Hayden Hatten

Profile
- Position: Wide receiver

Personal information
- Born: August 6, 2000 (age 25) Scottsdale, Arizona, U.S.
- Listed height: 6 ft 1 in (1.85 m)
- Listed weight: 207 lb (94 kg)

Career information
- High school: Saguaro (Scottsdale)
- College: Idaho (2019–2023)
- NFL draft: 2024: undrafted

Career history
- Seattle Seahawks (2024)*; BC Lions (2025)*;
- * Offseason and/or practice squad member only

Awards and highlights
- 2× First-team FCS All-American (2022, 2023); 3× First team All-Big Sky (2021–2023);
- Stats at Pro Football Reference

= Hayden Hatten =

American football player (born 2000)

Hayden Hatten (born August 6, 2000) is an American professional football wide receiver. He played college football for the Idaho Vandals and was signed by the Seahawks as an undrafted free agent after the 2024 NFL draft.

== Early life ==
Hatten attended Saguaro High School in Scottsdale, Arizona. He previously attended Pinnacle High School in Phoenix, Arizona where he recorded 68 receptions for 1,029 yards and 16 touchdowns as junior. After originally being committed to Brown, Hatten flipped his commitment to play college football at the University of Idaho.

== College career ==
After playing relatively sparingly in 2019, Hatten's production increased during the 2021 spring season, tallying 43 receptions for 613 yards and three touchdowns and being named to the First team All-Big Sky. The following season, Hatten would battle a shoulder injury and only appear in three games, catching 12 receptions for 215 yards and three touchdowns. In 2022, he led the FCS and broke the program record for single season receiving touchdowns (16), and finished the season with 1,209 receiving yards, earning All-American honors.

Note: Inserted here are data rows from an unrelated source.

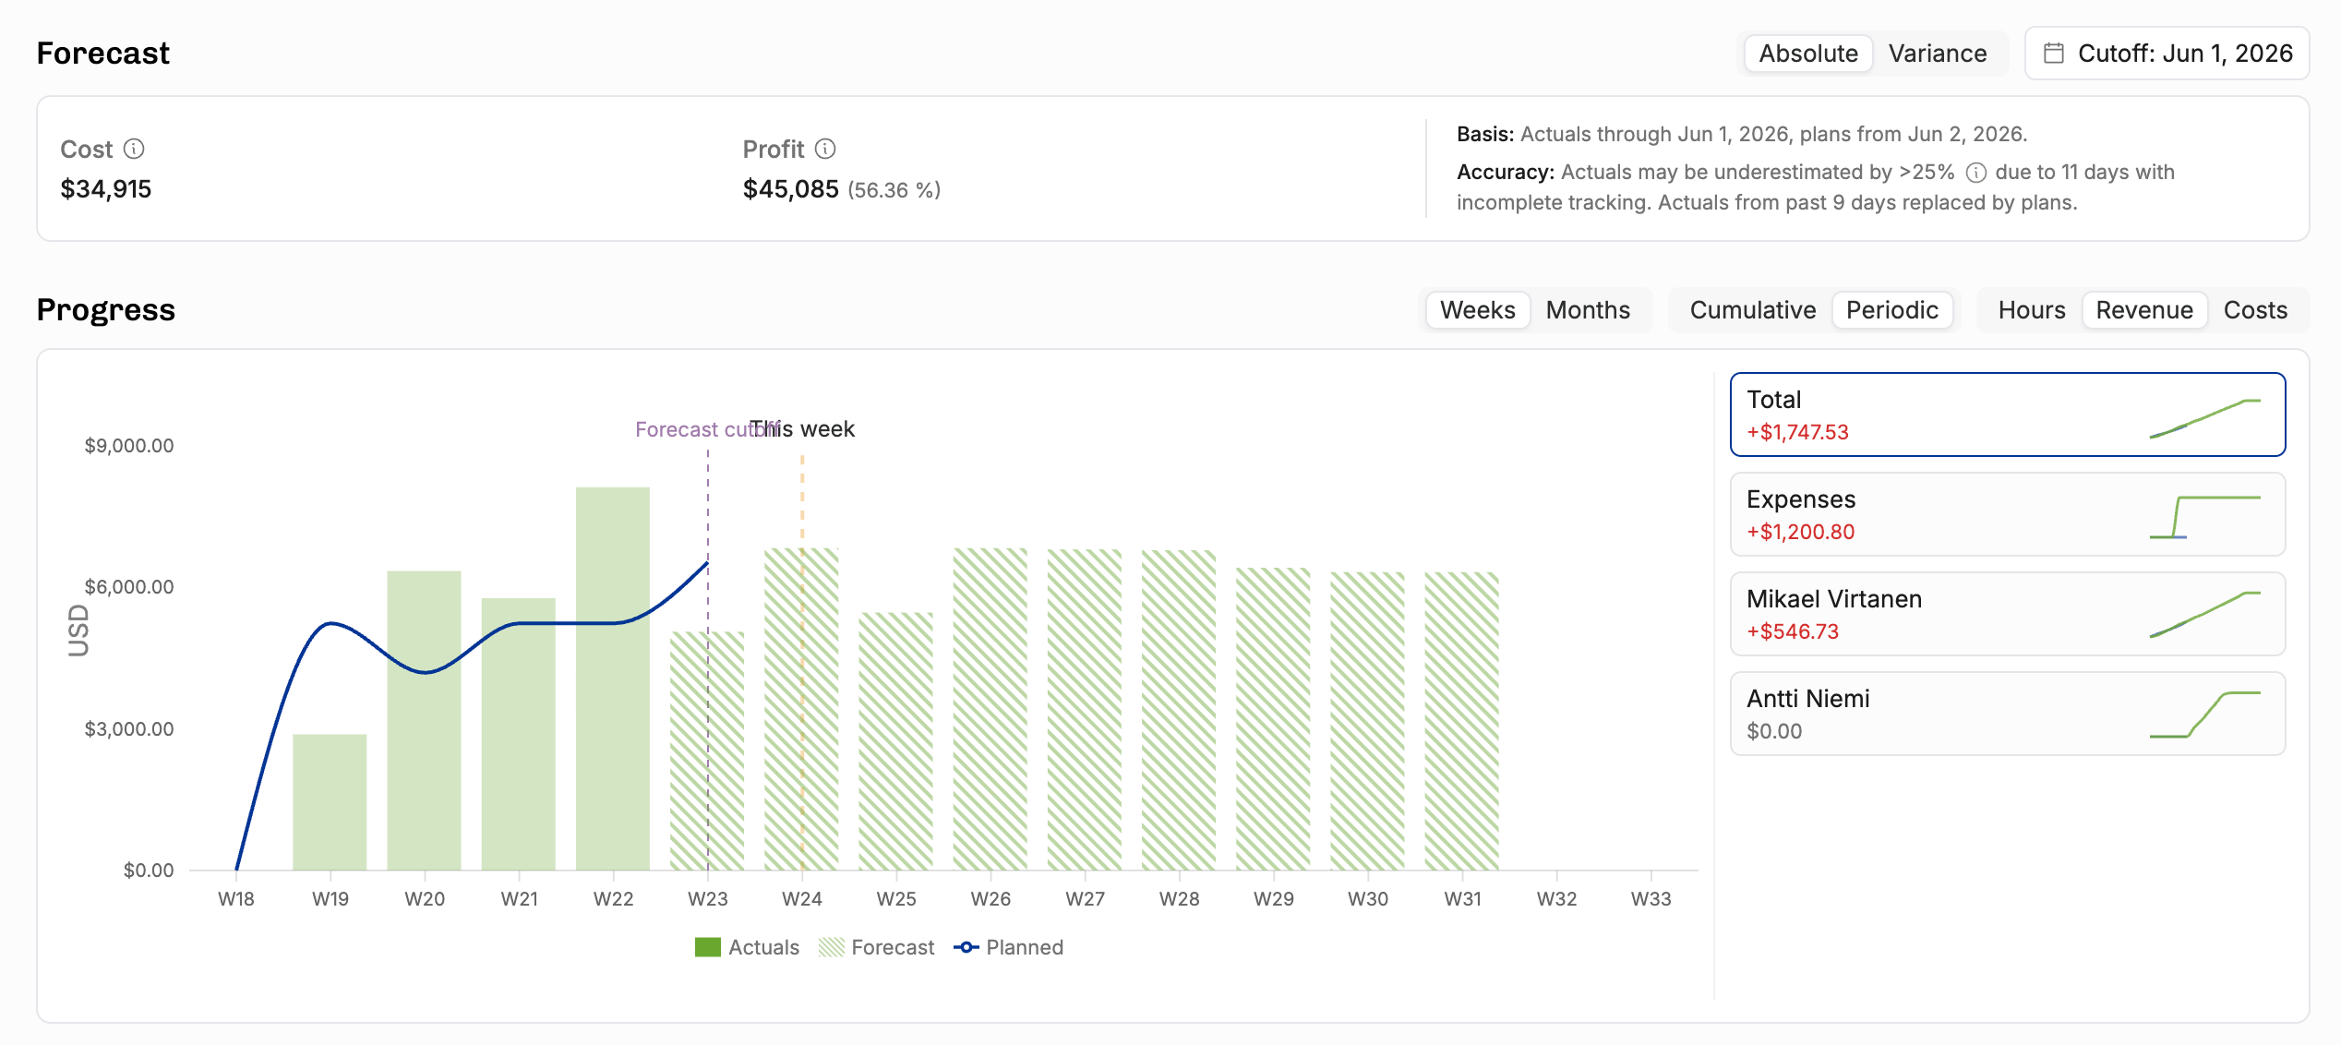Click the calendar icon in Cutoff button
Image resolution: width=2341 pixels, height=1045 pixels.
(2053, 53)
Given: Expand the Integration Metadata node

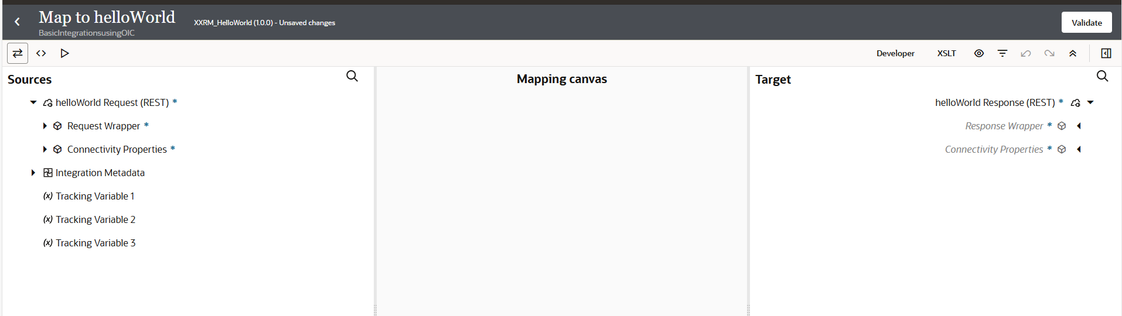Looking at the screenshot, I should point(33,173).
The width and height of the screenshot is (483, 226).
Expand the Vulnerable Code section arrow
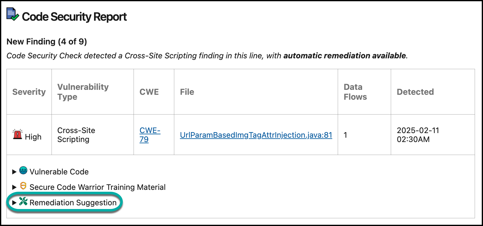pyautogui.click(x=14, y=172)
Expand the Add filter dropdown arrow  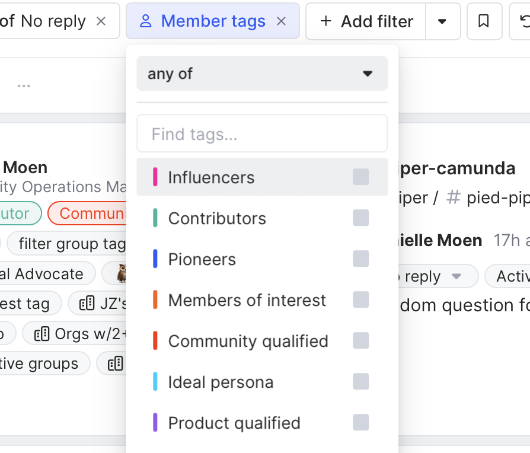(x=442, y=21)

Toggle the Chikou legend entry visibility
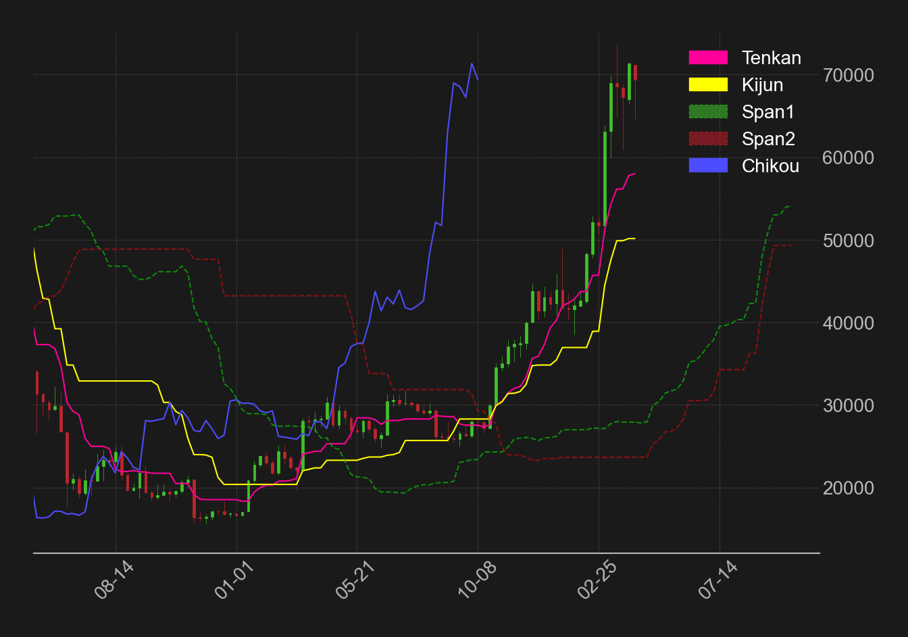[770, 165]
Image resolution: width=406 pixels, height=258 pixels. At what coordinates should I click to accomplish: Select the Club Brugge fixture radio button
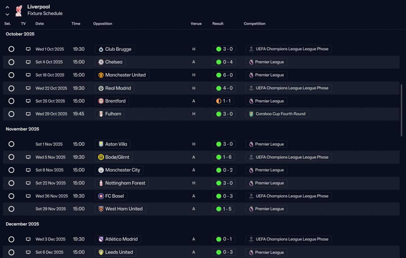click(x=11, y=49)
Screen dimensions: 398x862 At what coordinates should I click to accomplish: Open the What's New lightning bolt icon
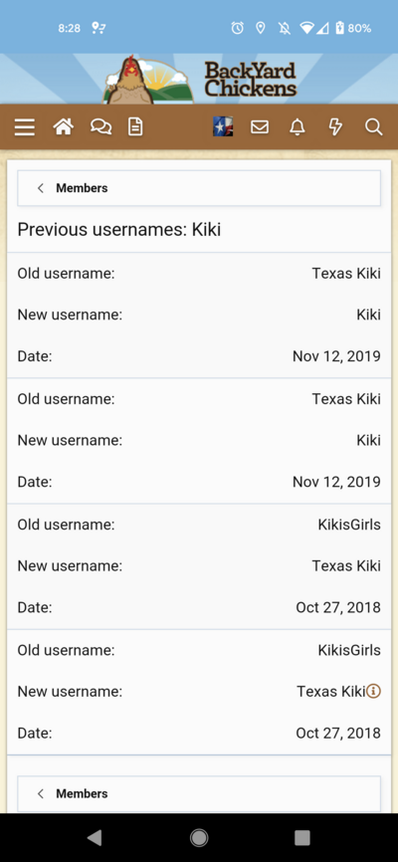[335, 127]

In 2023, Hatten recorded 1,231 yards and nine touchdowns before declaring for the 2024 NFL draft on December 15, 2023.

Hatten finished his college career as Idaho's all-time leader in receiving touchdowns with 33 and he finished his career with over 3,000 yards receiving.

| Year | Team | Games | Receiving |  |  |  |
| GP | Rec | Yards | Avg | TD |
| 2019 | Idaho | 12 | 10 | 181 | 18.1 | 2 |
| 2020 | Idaho | 6 | 43 | 613 | 14.3 | 3 |
| 2021 | Idaho | 3 | 15 | 215 | 14.3 | 3 |
| 2022 | Idaho | 11 | 83 | 1,209 | 14.6 | 16 |
| 2023 | Idaho | 13 | 92 | 1,226 | 13.3 | 9 |
| Career |  | 45 | 243 | 3,444 | 14.2 | 33 |

==Professional career==

Pre-draft measurables
| Height | Weight | Arm length | Hand span | 40-yard dash | 10-yard split | 20-yard split | 20-yard shuttle | Three-cone drill | Vertical jump | Broad jump | Bench press |
| 6 ft 1+1⁄4 in (1.86 m) | 207 lb (94 kg) | 30+3⁄4 in (0.78 m) | 9+1⁄4 in (0.23 m) | 4.70 s | 1.61 s | 2.63 s | 4.22 s | 7.17 s | 39.0 in (0.99 m) | 10 ft 2 in (3.10 m) | 14 reps |
All values from Pro Day

=== Seattle Seahawks ===
Hatten signed with the Seattle Seahawks as an undrafted free agent on May 3, 2024. He was waived on August 27. On September 10, Hatten was suspended 5 games by the NFL.

=== BC Lions ===
On November 29, 2024, Hatten signed with the BC Lions of the Canadian Football League (CFL). He was released on June 1, 2025.

== Personal life ==
Hatten is of Mexican descent through his mother. His identical twin, Hogan, played with him at Idaho.